DENPASAR, lintasbali.com – Kedatangan empat orang warga yang mewakili 32 orang warga yang berasal dari Desa Tangkas, Kecamatan Klungkung, Kabupaten Klungkung mendatangi DPRD Bali prihal tanah yang menjadi hak milik masih disengketakan oleh Kejaksaan.
“Pasalnya luas tanah yang kini jadi sengketa tersebut luasnya sekitar 7 hektar lebih yang berlokasi di Subak Pengucang di Desa Tangkas, Kecamatan Klungkung, Kabupaten Klungkung,” kata Kuasa Hukum para pemilik lahan Nyoman Sumantara, SH, Rabu (8/12) di DPRD Bali.
Sebelum tanah tersebut disengketakan oleh Kejaksaan, Sumantara mencerita awal kejadian yakni sebnyak 32 warga yang memiliki lahan tersebut menyampaikan pada awal 2006 sempat di datangi pembeli tanah yang bernama Wayan Widiarta.
Saat itu, tanah yang akan di jual oleh warga yang berjumlah 32 orang warga ini untuk per arenya di jual dengan hargai Rp 8 Juta.
“Nah kenapa harganya bisa dikatakan cukup murah saat itu. Karena tanah tersebut berlokasi di Galian C,” terangnya.
Lanjutnya, keinginan para pemilik tanah yang ingin menjual tanah dengan segera, maka para warga yang berjumlah 32 orang warga ini bersepakat untuk menunjuk seorang notaris.

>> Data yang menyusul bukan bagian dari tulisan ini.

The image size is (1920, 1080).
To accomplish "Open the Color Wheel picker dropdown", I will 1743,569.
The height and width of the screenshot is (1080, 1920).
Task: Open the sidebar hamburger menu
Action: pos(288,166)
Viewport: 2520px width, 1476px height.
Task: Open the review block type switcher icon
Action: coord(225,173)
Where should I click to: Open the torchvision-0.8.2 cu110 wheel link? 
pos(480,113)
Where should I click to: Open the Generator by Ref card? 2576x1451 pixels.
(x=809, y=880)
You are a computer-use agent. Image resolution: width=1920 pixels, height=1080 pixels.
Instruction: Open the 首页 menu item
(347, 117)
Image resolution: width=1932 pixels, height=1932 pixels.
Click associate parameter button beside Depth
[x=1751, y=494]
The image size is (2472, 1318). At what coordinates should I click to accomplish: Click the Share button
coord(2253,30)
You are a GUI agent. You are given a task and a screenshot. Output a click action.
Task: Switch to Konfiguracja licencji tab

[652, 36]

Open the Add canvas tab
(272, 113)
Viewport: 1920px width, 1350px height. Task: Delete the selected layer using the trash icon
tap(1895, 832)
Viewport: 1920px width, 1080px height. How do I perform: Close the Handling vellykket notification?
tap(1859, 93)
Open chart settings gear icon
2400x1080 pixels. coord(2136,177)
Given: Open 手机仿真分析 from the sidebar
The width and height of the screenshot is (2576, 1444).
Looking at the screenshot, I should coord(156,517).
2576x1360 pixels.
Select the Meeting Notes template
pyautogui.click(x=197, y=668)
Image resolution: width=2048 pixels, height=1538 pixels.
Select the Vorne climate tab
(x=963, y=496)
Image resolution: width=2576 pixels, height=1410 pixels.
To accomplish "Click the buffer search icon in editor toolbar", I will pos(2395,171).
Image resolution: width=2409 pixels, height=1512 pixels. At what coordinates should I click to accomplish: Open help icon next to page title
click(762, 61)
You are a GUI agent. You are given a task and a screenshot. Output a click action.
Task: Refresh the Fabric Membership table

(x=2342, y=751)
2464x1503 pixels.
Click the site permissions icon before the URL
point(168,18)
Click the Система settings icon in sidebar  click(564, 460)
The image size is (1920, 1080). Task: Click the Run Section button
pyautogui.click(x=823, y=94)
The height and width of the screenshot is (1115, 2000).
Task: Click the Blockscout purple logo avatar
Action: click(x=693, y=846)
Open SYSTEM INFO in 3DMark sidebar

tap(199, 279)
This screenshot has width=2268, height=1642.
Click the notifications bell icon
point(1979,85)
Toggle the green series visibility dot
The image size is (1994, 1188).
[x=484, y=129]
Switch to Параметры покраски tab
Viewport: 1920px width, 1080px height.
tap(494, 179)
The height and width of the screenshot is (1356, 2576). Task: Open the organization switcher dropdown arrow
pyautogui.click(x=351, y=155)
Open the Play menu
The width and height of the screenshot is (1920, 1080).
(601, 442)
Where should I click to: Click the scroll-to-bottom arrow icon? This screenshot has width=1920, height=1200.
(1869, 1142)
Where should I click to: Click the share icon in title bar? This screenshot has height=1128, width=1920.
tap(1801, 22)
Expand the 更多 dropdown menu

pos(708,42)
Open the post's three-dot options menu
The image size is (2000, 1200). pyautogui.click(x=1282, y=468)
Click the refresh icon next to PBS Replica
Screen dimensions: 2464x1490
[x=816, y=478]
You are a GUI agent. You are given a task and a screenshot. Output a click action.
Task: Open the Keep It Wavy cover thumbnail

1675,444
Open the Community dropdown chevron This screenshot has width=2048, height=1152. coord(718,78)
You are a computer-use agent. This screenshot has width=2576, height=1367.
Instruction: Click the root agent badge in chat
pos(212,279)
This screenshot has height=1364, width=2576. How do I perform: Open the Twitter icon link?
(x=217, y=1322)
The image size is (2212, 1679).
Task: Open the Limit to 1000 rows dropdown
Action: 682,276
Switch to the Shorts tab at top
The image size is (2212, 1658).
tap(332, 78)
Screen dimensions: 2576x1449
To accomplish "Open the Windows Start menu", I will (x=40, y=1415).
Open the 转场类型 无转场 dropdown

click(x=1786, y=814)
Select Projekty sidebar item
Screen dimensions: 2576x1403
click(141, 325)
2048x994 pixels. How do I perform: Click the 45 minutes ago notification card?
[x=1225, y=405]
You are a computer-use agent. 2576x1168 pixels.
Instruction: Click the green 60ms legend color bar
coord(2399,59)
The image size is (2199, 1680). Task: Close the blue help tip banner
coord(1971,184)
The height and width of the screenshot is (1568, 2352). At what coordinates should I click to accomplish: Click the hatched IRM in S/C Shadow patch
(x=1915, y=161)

Lantas ditunjuklah notaris Ida Ayu Kalpikawati oleh para warga sebagai prantara proses jual beli, sekaligus langsung sebagai saksi,” sesuai apa yang dikatakan Sumantara selaku Kuasa Hukum saat melaksnaakan jumpa pers.
Sumantara juga mengatakan pada saat proses jual beli yang sudah disaksikan langsung oleh notaris. Dimana dari pihak pembeli yakni Wayan Widiarta saat itu hanya sebatas memberikan uang mukanya saja (DP).
Dari pengakuan warga saat itu, DP yang diberika hanya dua kali yakni pada tahun 2006 untuk DP pertama dan tahun 2009 untuk DP kedua.
Selanjutnya pemberian DP saat itu menurut penyampain dari warga pemilik tanah beragam. Ada yang mendapatkan 10%, ada 20%, dan bahkan ada yang dapat sampai 50%.
“Walau sudah dapat DP, namun belum bisa dikatakan lunas. Itu DP yang diberikan oleh pembeli baru setengahnya saja,” ucapnya sesuai yang dikatakan oleh para klienya.
Sembari menyampaikan, kalau hanya sebatas diberikan DP. Itu belum bisa dikatakan langsung sudah menjadi hak milik, kalau sepenuhnya belum ada pelunasan.
Sudah begitu lama berjalan, dan pembelinya hanya sebatas memberikan DP saja. Hingga akhirnya si pembeli tidak pernah muncul lagi.
“Maka tanah tersebut oleh warga dianggap masih tetap menjadi hak milik warga, sebab di balik transaksi jual beli belum ada terjadi pelunasan,” jelas Sumantara.
Ditambahkan, setelah kejadian tersebut. Dimana dari pihak pembeli tidak kunjung datang untuk melunasi sisa pembelian tanah seluas 7 hektar yang berlokasi di Subak Pengucang di Desa Tangkas, Kecamatan Klungkung, Kabupaten Klungkung yakni lokasinya berada di Galian C.
Tiba-tiba dari Kejaksaan Klungkung mendatangi notaris Ida Ayu Kalpikawati untuk menanyakan prihal tanah tersebut. Selanjutnya Kejaksaan pun mendatangi para warga pemilik tanah yang kemudian menanyakan siapa yang sudah membeli tanah warga. Apakah Candra mantan Bupati Klungkung. Jawab warga bukan Candra melainkan Wayan Widiarta.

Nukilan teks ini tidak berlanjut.